Carolyn Bryant is why many believe the case was being re-examined. The Department of Justice never officially confirmed what sparked an ongoing investigation, but the re-examination coincided with recent information regarding Bryant recanting her story.
In a 2017, Timothy Tyson interviewed Bryant for his book The Blood of Emmett Till about her role in the case. In the book. Tyson writes that Bryant admitted she fabricated her initial testimony. The Department of Justice would not confirm it was that interview and book that sparked the investigations, but the author stated he handed over his materials to the FBI.
But according to The Clarion Ledger, Bryant’s daughter-in-law claims she never recanted. While Bryant’s admission is not on tape, Tyson maintains Bryant said it while he was not recording. The case is still open, and what new information has been found by the government has yet to be revealed.
Parker said he had long known Bryant was lying, but his recollections of Till had not been part of the narrative. Nobody bothered to ask him, he tells audiences now, about his account until decades after the case. Not only was he a relative of Till, but he was there during Till’s last days.
Even though Parker’s message in his presentations about the meaning of the murder of his cousin are about the larger questions of humanity and justice, what he said struck a chord with me on a journalistic level.
Knowing the history of a place is important for any journalist, but reporting in Mississippi has shown me just how essential knowing history is. I have learned that knowing history isn’t solely based on reading as many books as possible. Even the facts in history books can be wrong, and there are facts and observations I learned that can’t be found in books, but by having conversations and gathering as many perspectives as possible.
In working in the Delta, I find myself asking how many voices have been silenced and marginalized for years in press coverage and history books? At a time when local reporting is shrinking, I was also afraid of the voices in Mississippi that might not be heard in the future.
Till’s case is ongoing and the coverage will be, too. But before, during and after his case, there are other issues regarding poverty, education and health in the Mississippi Delta that must be reported on. Realizing history’s implications in the present is one way to keep the public informed about the past.
Reporting and speaking to as many people as possible is important in any and all communities no matter what size. The Till story is a huge case that happened in a small town — a small town underreported and filled with stories.
Till’s case will continue to be in the public mind. Even after this story, Till was in the news when a sign commemorating his murder was vandalized for a third time with bullet holes only a few weeks after it was replaced. Miniseries and movies are scheduled to be released about the case, and Parker worries about future misconceptions the movies might perpetuate.
“His mama said, ‘I hope you didn’t die in vain.’ He lives because we’re here today.’” Parker said, but adds that he hopes that when the case is closed, Till’s name will be exonerated.
We are far from a post-racial society, but Mississippi and the United States have changed since 1956. I had long been familiar with Till’s story, but this summer, I left the courthouse with a new lesson in reporting.

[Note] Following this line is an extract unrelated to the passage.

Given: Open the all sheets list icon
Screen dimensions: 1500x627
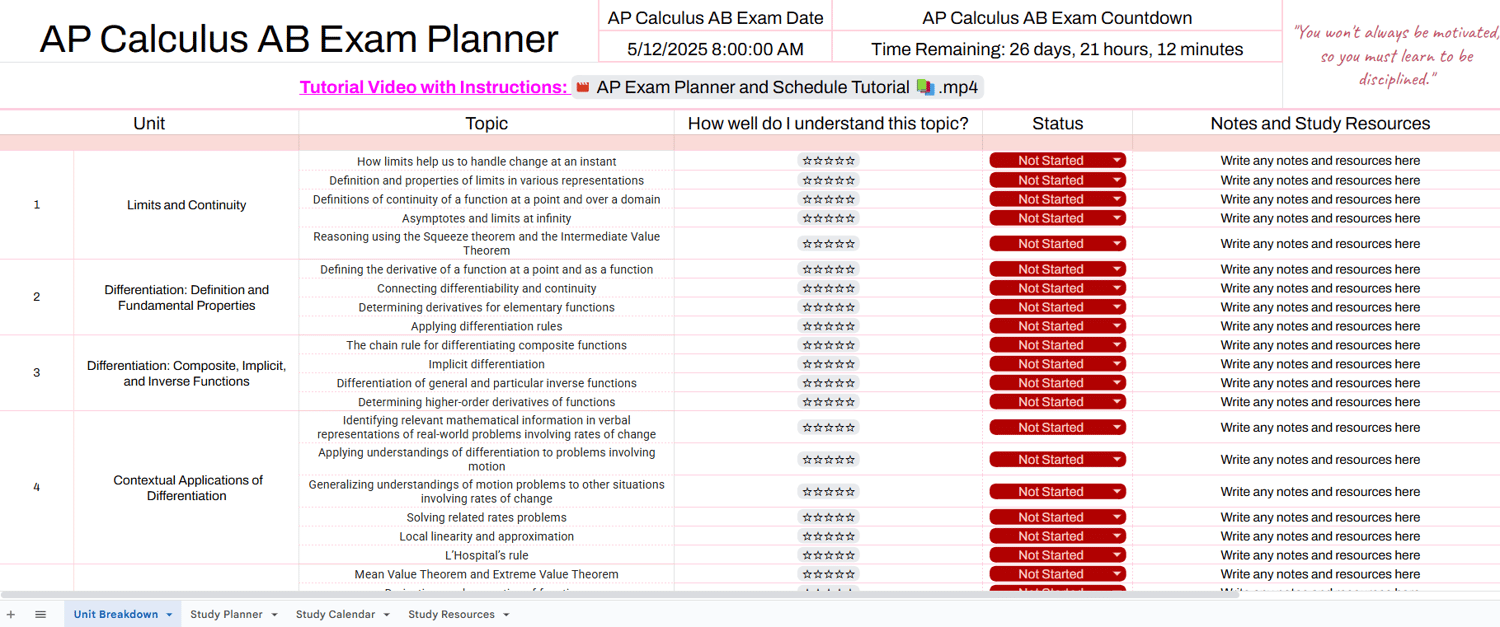Looking at the screenshot, I should click(40, 615).
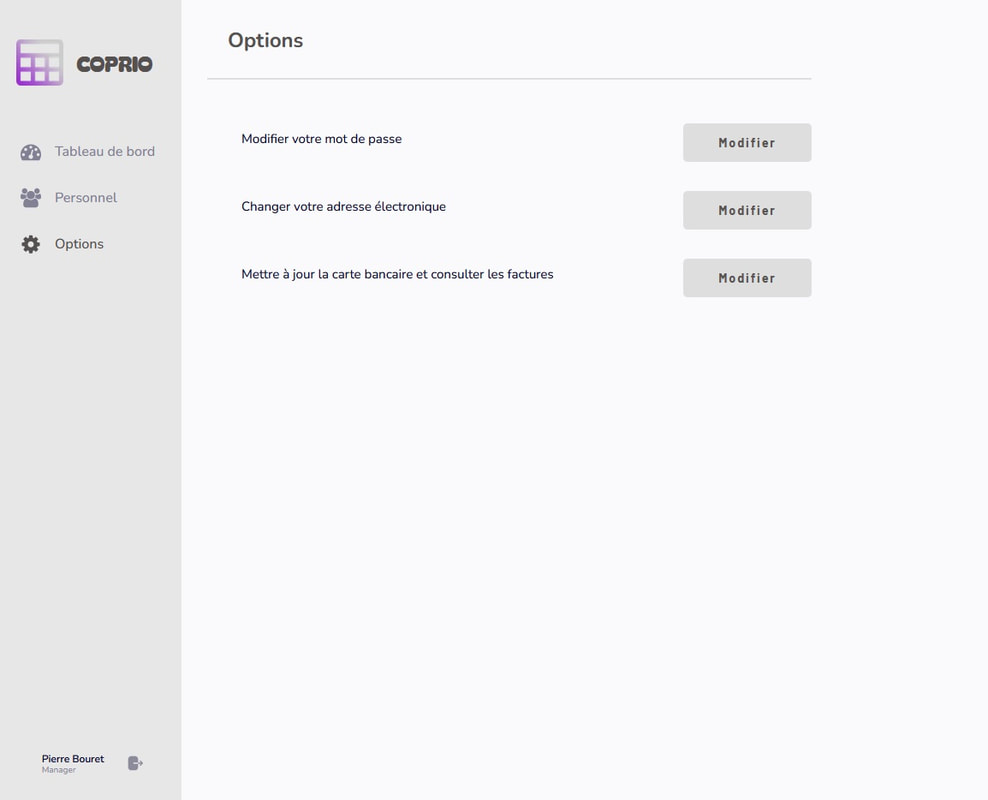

When I told people I was moving to Mississippi to work as a local reporter, the response was less than enthusiastic, in no doubt because of the state’s history and reputation. But to be honest, Mississippi’s past is not keeping me away from the state. If anything, it makes me want to tell the stories of Mississippi that much more.
Alexandra Watts is a Report for America corps member covering the Mississippi Delta for Mississippi Public Broadcasting.